Letter to myself
Hi, Rafael
This is past you from stats 301. I hope that at this point you are a cybersecurity intern at any
company. I am writing to you because I want to remind you of the importance of statistics and what can
be learned from them. While everything that I say might not help, it is important for you to understand
the lessons and learn from the mistakes that were made in this class.
Firstly, I want to remind you of all the statistical learnings and concepts that we learned through
that data project we completed. I understand that we will not be using all the knowledge that we
learned but I want to at least remind you of the different surveys that can be used and when to use them
and remember some of the different types of tests that we used. The different types of random samples
that I hope you keep track of are simple random, stratified random, clustered, longitudinal, and a census.
Simple random samples are where every individual in a population has an equal chance of being
selected, and this provides an unbiased representation of the entire population. Stratified random
samples are where the population is split into groups and random samples are taken from each group,
this ensures representation from subgroups in the population. Clustered samples are where you divide
the population into groups, randomly select a couple, and then survey all groups in each cluster. This is
efficient when its not practical to sample individuals directly. Longitudinal samples are where you survey
the same individuals over a period, this is to track the change over time. Censuses are where you survey
the entire population, this is inefficient but makes sure everyone is heard and gets rid of the chance that
random samples have of being wrong. The tests you should remember are anova, two-way anova, chi-
square, linear regression, Hypothesis tests, and the Z T and F tests. Both anova and two-way anova are
used to analyze the differences in a group, but two way extends the test to study the influence of two
categorical variables and asses the interactions between the two variables. Chi-square is used for
categorical data and to determine if there is an association between two variables. Linear regression and
the F test are used to model a line after data, but the F test finds out how good of a fit the line is.
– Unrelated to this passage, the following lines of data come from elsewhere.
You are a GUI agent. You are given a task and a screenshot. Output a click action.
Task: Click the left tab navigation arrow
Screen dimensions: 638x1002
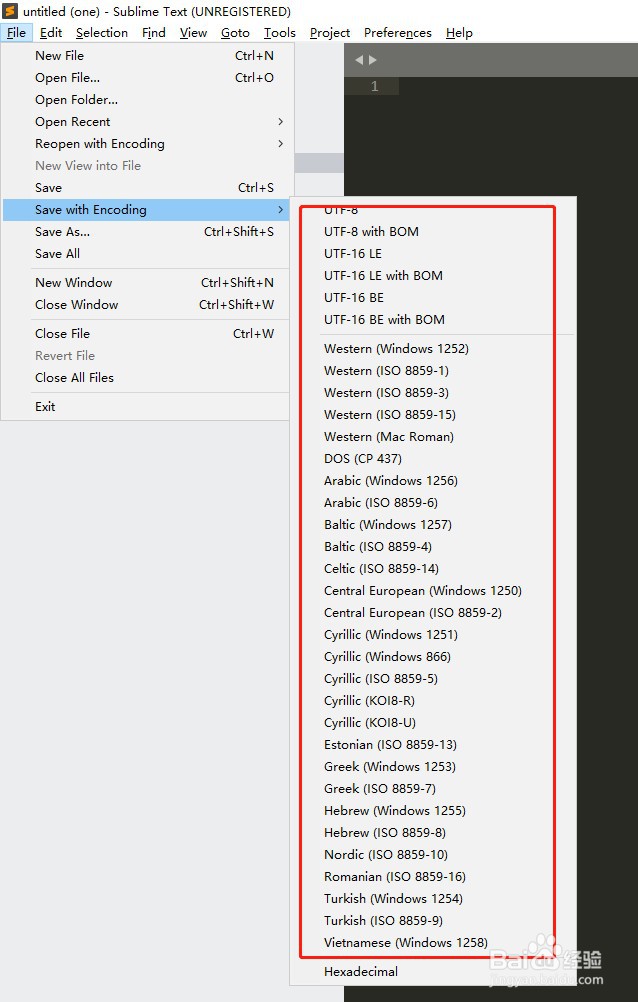point(359,59)
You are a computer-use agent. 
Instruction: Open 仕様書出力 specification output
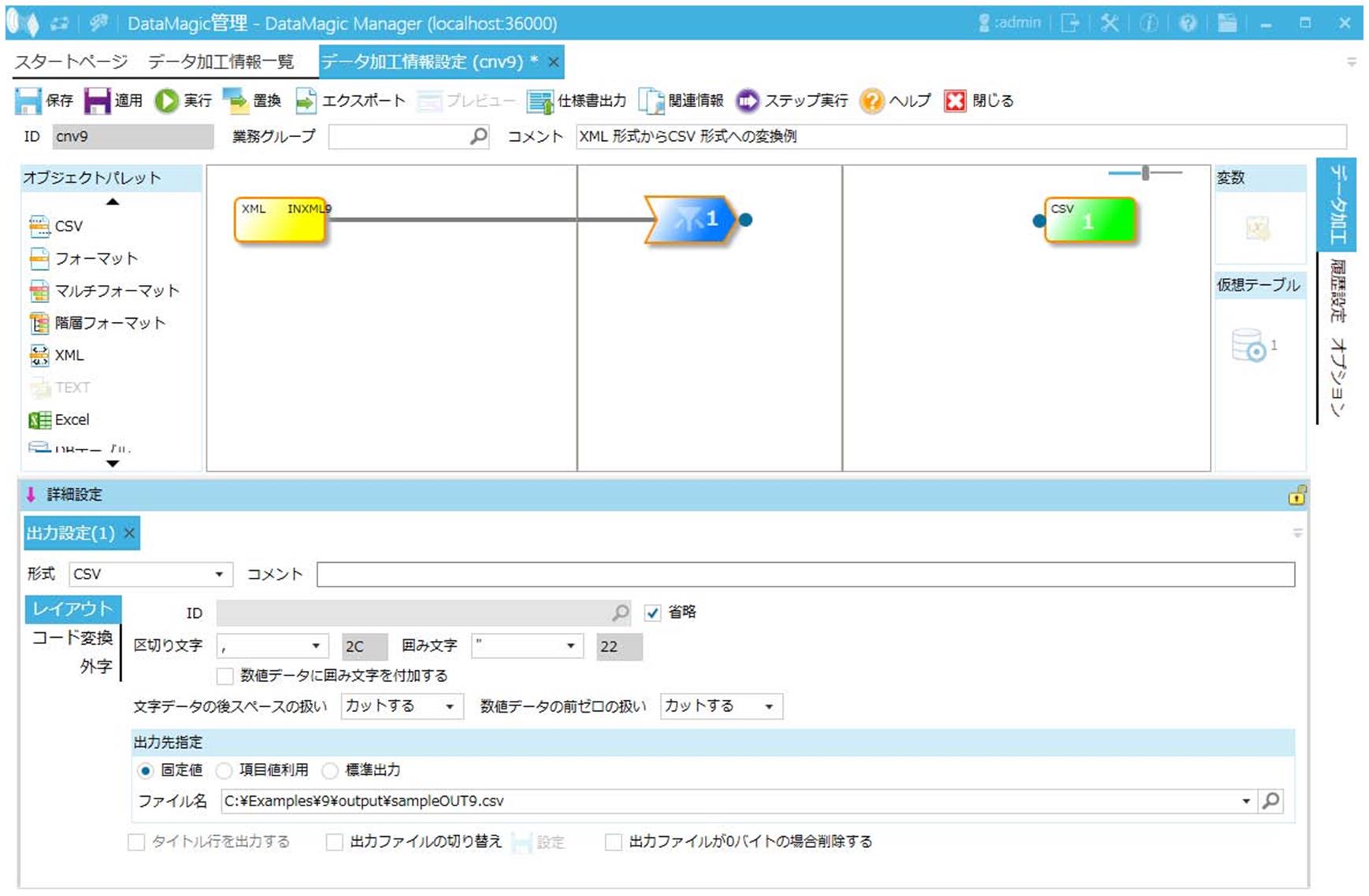(540, 101)
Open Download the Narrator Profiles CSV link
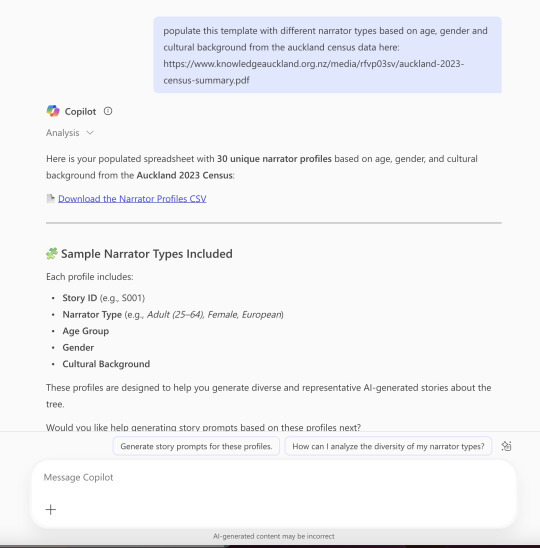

Hypothesis tests are procedures used to make inferences from sample data and help evaluate if
observed differences are likely to impact the population. Z-tests and T-tests are both used in hypothesis
testing, Z-tests are used when there is a large sample size and you know the population standard
deviation, on the other hand, T-Tests are used with small sample sizes or when the population standard
deviation is unknown.
As a cybersecurity intern, the types of surveys and when to use them are particularly important
when you will be checking on security risks that may happen. You need to understand when you can use
simple random versus stratified random versus longitudinal, and which ones are the most technically and
economically feasible.
One major connection between this course and my goals of becoming a cybersecurity expert is
being able to use statistical analysis for predictive modeling for threat detection and analyzing what
threats people are most likely to fall for. Predictive modeling could help with anticipating potential
security threats and being able to analyze if people are falling for different threats, phishing scams for
example, to prioritize what to deal with.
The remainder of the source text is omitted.